[READING TEXT]:
★ ★ ★
In the final act of The Godfather, Michael Corleone’s power play coincides with his son’s baptism. Holy vows are intercut with ungodly violence, as we’re shown various Corleone henchmen assassinating rivals across town, cementing his rule over the Five Families in New York City and beyond. With these actions, Michael himself is effectively being baptized into the title of Don, ending the war by burying his enemies. The early rounds of the 1991 playoffs were Michael Jordan’s baptism, where he didn’t just beat his eastern rivals, he broke them. In round one, the Bulls swept Patrick Ewing’s Knicks with a whupping so thorough it cost New York coach John MacLeod his job—they’d eventually replace him with a wartime consigliere. In the conference semifinal round, a 4-1 Bulls win reduced the Philadelphia 76ers to a smoldering ruin, basically costing them their young superstar Charles Barkley who would make the smart move to betray Philly for Phoenix only a year later. Michael’s control over these peers extended well beyond these playoffs—and even beyond the court. As evidence, look no further than 1996’s Space Jam—Michael Jordan’s big screen debut—wherein he tricked five fellow NBA players (including Ewing and Barkley) to appear alongside him, only to have their basketball abilities immediately stripped away, their live-action selves humiliated (Charles Barkley has his shot blocked by a 14-year-old, a therapist asks soft-spoken Patrick Ewing about his sex life), and their would-be-slaver alien avatars embarrassed by Bugs Bunny blowing them up with dynamite and taking off their shorts to laugh at their big stupid butts. Even in Looney Tune land, these guys couldn’t get a win.
★ ★ ★
[MATERIAL SUPPLIED]:
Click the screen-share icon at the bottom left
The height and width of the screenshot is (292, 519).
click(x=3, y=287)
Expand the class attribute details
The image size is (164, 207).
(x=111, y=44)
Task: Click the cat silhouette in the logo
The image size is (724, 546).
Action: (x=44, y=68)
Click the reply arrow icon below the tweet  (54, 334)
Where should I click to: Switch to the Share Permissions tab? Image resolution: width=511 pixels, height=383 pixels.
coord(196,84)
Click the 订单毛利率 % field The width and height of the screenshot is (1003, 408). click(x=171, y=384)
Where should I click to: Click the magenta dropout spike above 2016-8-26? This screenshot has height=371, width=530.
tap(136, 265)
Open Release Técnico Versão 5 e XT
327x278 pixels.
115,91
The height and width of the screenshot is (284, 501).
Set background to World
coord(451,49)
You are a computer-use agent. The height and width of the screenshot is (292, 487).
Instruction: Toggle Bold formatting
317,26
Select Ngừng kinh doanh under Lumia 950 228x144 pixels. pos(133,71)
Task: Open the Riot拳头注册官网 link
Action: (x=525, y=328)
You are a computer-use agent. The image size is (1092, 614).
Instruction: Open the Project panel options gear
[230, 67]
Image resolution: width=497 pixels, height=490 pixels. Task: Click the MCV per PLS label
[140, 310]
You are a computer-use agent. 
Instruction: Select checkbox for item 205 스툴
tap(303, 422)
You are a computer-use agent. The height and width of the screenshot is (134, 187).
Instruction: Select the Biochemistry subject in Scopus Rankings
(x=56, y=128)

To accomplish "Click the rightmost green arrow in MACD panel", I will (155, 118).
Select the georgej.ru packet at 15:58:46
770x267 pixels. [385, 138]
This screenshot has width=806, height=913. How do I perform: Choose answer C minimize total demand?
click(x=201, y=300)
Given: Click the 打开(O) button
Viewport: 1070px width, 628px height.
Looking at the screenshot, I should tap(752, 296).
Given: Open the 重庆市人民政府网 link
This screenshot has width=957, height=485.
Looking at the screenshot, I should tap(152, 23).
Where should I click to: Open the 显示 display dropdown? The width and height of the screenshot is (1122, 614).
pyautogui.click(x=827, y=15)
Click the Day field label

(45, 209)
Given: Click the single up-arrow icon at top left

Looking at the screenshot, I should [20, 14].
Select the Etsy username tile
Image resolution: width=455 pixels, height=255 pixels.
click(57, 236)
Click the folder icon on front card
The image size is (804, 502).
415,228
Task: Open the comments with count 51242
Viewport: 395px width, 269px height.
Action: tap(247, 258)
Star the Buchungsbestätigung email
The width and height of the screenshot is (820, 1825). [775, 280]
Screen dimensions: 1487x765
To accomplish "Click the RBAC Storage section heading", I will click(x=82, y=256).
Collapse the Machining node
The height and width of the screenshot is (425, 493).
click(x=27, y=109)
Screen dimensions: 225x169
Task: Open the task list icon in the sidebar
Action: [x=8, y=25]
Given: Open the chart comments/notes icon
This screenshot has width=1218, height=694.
★ ★ ★
[REQUIREMENT]:
Extend the text comparing Michael Jordan's 1991 playoff run to The Godfather, picking up after its last sentence.

[RESULT OF THE EXERCISE]:
While breathtaking in its near-perfect choreography through two rounds (the Bulls went a combined 7-1 against their first two playoff foes), Michael’s baptism by fire wouldn’t be complete without another face-to-face with the Pistons. While the previous basketball was all business, this matchup was personal. And after two years under Detroit’s thumb, the Bulls smelled blood in the water. The confrontation was brief and one-sided: a 4-0 sweep, ushering the Bulls to their first Finals berth and the Pistons to an unceremonious exit. To leave it at that would be underselling this moment though. This was revenge for years of abuse. This was tying up the last loose end so tight it couldn’t breathe. Michael’s destruction of the Bad Boys didn’t spur a dramatic coaching change like in New York or superstar exit like Barkley from Philadelphia. The two-time champion Pistons remained fully intact, but the life was gone from their eyes. Over their remaining seasons together, they’d muster a single playoff appearance (a spiritless first round lost). 1990 Finals MVP Isiah Thomas wouldn’t even be extended the honor of a spot on the 1992 Olympic Dream Team the following summer. The series had been a cold-blooded garroting, emphatically striking the last name from Michael’s hit list. The final scene of the 1991 NBA Finals is Michael’s coronation: Magic Johnson and the Lakers bowed in reverence, kissing his ring; the specter of Detroit hanging thick over the proceedings, a gruesome example of what these Bulls are capable of; the rest of the NBA watching helplessly from the hallway as their title windows swing shut.